EarlyDay’s marketplace connects educators and schools, driving better outcomes for all – children included 

By Riley Kaminer

The early childhood education system in the US is broken. The costs are sky high: upwards of $30,000 annually per child. Meanwhile, the average pay for childhood educators comes in at even less than that, or around $27,000 per year in Florida. While evidence suggests that free public child care and pre-k is both popular and affordable, government plans for universal pre-k have been repeatedly stalled.

Emma Harris and Melissa Tran are acutely aware of these issues. And in response, the two entrepreneurs have co-founded a startup working to directly combat the issue of education for children from six weeks old through to pre-k.

EarlyDay – which is based in Miami, where Harris lives – is a two-sided marketplace for early career educators. Schools post job opportunities on the website. Educators can respond to these job postings, or simply create a profile on the website and let the employers reach out to them directly.

“Most educators do not have LinkedIn, so we’re becoming a go-to place of record for their resumes,” Harris told Refresh Miami.

“At EarlyDay, we’re committed to empowering those who educate our youngest learners and keep our economy running,” Tran added. “We’re doing this by providing these educators with what they need to navigate the complexities and challenges of the job search process, making accessible the information and guidance needed for their career progression, and bringing transparency to the currently opaque salary and compensation information available in the market.”

Melissa Tran (Emma Harris is pictured above)

Staff retention and turnover can majorly hurt schools’ bottom lines, and sourcing educators from staffing agencies means that schools end up paying up to three times over market value.

Teachers play a key role in the early childhood education space from a business perspective, explained Tran. “There are very strict regulations around how many teachers you need to run a classroom and also who qualifies to be an early education teacher,” she explained. “After speaking with hundreds of owners, we knew we needed to build a solution that makes it easier and faster for them to staff up and open classrooms.”

Last July, EarlyDay closed a $1M pre-seed round from investors including Miami-based Pareto, ClassPass CEO Fritz Lanman, FJ Labs, Looking Glass Capital, Duro Ventures, Hyphen Capital, and SuperAngel.Fund.

Harris and Tran first worked together at fitness studio platform GuavaPass in Bangkok in 2014. The platform quickly scaled to 17 markets around Asia and the Middle East, before being acquired by ClassPass in 2019.

By that point, Harris was back in the US. The native New Yorker had decided to put down roots in Miami and be close to her husband’s family. When she arrived here in early 2019, it was by no means the tech hub it is today. “I would go and work at all the coffee shops in Miami, and I couldn’t find anyone else working on their laptops.” 

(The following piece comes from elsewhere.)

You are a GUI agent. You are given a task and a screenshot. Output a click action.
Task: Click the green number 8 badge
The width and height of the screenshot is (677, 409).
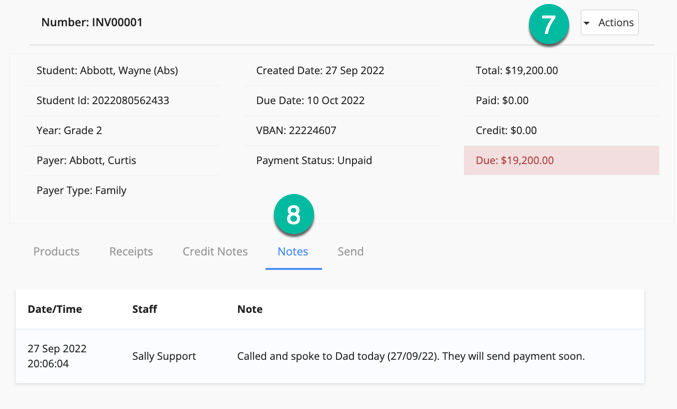point(293,215)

But eventually she came across the Local Leaders Collective, an initiative that brings entrepreneurs together. That, coupled with the recent rise in #MiamiTech, has made Harris feel at home. “Tech is really happening here,” she said. “It feels like every week is Miami Tech Week.”

Harris signaled that EarlyDay, which currently has a fully-distributed team of nine employees, is planning to raise a seed round towards the end of May. The startup, which has a fully-distributed team of nine employees, has launched in New York, with plans to soon expand into new markets across the US. “There is so much opportunity for us to scale,” said Harris. “It’s an exciting time for Melissa and me because entering into new markets is what we really like to do and know how to do well.”